Deciphering the dynamics of blood microbiome: Influence of physiological conditions and correlations with mucosal microbiota

Babayev H., Satıtsuksanoa P., Celebı Sozener Z., Pat Y., Yazıcı D., Ardıçlı S., ...More

World Immune Regulation Meeting XVIII 2024, Chur, Switzerland, 13 - 16 March 2024, vol.18, no.12, pp.56

  • Publication Type: Conference Paper / Summary Text
  • Volume: 18
  • City: Chur
  • Country: Switzerland
  • Page Numbers: pp.56
  • Bursa Uludag University Affiliated: Yes


Damage to the integrity of epithelial barriers, particularly in the gut and respiratory tracts, can lead to increased permeability, allowing microbial translocation into the bloodstream. This study aims to elucidate the dynamics of the blood microbiome associated with epithelial barrier damage and assess the influence of physiological conditions. Blood samples were separated into buffy-coat, plasma, red blood cells (RBCs), peripheral blood mononuclear cells (PBMC), and polymorphonuclear-leukocytes (PMNs) to measure bacterial DNA and understand microbial translocation. Next-generation sequencing was employed to analyze the blood microbiome of participants with varying levels of epithelial barrier integrity, including healthy individuals and those with obesity, known for weakened barrier function and dysbiosis. Our analysis revealed that the buffy-coat contained 89.77% of the total circulating bacterial DNA, underscoring its role in immune defense and pathogen capture.
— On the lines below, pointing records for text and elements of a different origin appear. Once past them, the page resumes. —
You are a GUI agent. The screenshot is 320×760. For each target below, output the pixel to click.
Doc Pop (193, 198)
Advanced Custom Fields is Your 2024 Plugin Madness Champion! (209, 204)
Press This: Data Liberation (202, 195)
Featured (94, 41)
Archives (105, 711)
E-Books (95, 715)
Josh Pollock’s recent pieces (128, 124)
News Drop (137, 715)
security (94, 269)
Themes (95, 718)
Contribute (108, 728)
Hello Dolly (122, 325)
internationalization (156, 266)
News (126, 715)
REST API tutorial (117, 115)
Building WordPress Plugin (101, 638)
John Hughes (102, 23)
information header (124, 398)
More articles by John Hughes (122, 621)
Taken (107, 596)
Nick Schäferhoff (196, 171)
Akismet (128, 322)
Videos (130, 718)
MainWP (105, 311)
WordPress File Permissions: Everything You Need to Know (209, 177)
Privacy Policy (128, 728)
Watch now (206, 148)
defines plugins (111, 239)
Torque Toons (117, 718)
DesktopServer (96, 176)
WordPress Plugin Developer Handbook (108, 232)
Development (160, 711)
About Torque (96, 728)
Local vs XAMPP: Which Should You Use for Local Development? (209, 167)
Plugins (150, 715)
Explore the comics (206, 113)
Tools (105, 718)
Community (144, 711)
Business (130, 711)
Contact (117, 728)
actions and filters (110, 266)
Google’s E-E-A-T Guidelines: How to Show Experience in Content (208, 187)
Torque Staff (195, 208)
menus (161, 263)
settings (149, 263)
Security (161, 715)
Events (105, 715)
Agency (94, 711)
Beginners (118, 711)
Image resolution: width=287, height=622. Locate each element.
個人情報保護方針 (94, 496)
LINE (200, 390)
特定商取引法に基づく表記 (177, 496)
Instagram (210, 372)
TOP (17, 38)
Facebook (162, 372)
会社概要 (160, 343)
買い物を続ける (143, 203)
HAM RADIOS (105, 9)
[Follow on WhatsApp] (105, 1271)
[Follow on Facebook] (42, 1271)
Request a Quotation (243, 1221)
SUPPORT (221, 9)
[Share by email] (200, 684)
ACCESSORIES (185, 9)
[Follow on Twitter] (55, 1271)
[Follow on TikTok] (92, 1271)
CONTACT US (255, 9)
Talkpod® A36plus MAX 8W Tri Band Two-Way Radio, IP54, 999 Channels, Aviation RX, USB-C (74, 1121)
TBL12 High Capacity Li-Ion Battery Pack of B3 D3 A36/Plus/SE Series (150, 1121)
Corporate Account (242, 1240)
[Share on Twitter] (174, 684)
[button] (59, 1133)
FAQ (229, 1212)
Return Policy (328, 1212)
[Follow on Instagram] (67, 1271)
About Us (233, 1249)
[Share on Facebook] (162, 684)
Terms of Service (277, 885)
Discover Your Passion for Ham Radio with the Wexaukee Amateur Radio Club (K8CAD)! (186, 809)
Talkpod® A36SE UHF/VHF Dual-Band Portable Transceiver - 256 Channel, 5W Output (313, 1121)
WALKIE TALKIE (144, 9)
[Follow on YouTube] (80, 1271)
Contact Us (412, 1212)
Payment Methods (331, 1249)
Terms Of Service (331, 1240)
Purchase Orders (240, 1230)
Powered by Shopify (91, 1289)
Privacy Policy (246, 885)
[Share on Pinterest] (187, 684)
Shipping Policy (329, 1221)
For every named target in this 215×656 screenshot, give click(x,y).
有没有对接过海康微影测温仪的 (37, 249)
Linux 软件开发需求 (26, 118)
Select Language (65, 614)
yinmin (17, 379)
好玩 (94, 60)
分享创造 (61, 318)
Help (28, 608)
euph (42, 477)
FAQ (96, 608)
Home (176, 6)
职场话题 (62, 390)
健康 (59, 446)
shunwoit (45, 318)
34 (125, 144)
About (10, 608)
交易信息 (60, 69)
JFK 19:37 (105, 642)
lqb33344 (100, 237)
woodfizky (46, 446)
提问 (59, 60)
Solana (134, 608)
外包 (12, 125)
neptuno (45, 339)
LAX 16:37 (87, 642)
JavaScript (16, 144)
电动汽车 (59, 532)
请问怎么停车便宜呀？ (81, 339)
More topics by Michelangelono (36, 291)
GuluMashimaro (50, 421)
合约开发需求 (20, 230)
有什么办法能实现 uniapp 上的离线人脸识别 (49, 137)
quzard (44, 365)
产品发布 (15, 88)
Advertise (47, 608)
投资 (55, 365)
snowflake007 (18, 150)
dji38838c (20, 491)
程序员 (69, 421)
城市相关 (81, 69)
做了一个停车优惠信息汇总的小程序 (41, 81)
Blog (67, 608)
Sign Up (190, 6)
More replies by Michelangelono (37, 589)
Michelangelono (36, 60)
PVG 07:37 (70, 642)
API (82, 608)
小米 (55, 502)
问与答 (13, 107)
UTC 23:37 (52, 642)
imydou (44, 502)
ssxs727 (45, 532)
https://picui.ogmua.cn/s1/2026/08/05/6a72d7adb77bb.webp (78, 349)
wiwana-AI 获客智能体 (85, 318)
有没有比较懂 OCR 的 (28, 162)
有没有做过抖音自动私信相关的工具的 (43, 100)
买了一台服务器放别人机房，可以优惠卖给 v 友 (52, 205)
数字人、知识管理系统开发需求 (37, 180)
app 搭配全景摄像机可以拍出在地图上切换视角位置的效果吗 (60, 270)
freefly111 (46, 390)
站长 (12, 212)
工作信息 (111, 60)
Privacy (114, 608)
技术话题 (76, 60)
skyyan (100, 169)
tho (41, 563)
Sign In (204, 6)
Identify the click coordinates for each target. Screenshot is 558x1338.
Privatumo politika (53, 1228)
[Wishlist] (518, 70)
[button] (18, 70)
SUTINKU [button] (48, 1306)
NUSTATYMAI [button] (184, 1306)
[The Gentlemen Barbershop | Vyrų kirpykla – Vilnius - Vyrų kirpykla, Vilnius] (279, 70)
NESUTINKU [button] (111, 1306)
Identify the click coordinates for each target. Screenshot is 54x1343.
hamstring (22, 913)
Surprisingly, RBCs harbored 10.2% of the circulating bacterial DNA, indicating a previously unexplored pathway for microbiome interaction. In contrast, plasma contained negligible bacterial DNA, reinforcing its role primarily as a transport medium. 29.36% of the bacterial DNA in the buffy coat was found in PBMCs and 70.64% in PMNs. Comparative microbial profiling of individuals with varying epithelial barrier integrity showed a marked prevalence of Burkholderiaceae, Propionibacteriaceae, and Alcaligenaceae, with notable fluctuations between samples. Our findings substantiate the hypothesis that epithelial barrier damage facilitates microbial translocation into the bloodstream, leading to distinct alterations in microbial DNA in the blood. Notably, the buffy-coat emerged as a primary site for bacterial DNA, suggesting its significant role in immune response and pathogen capture. The presence of bacterial DNA in RBCs introduces a novel avenue for microbiome-blood interactions, previously underexplored. Furthermore, the negligible amount of bacterial DNA found in plasma underscores its potential as a practical marker for assessing microbial translocation and epithelial barrier integrity, offering a less invasive means to monitor health and disease states.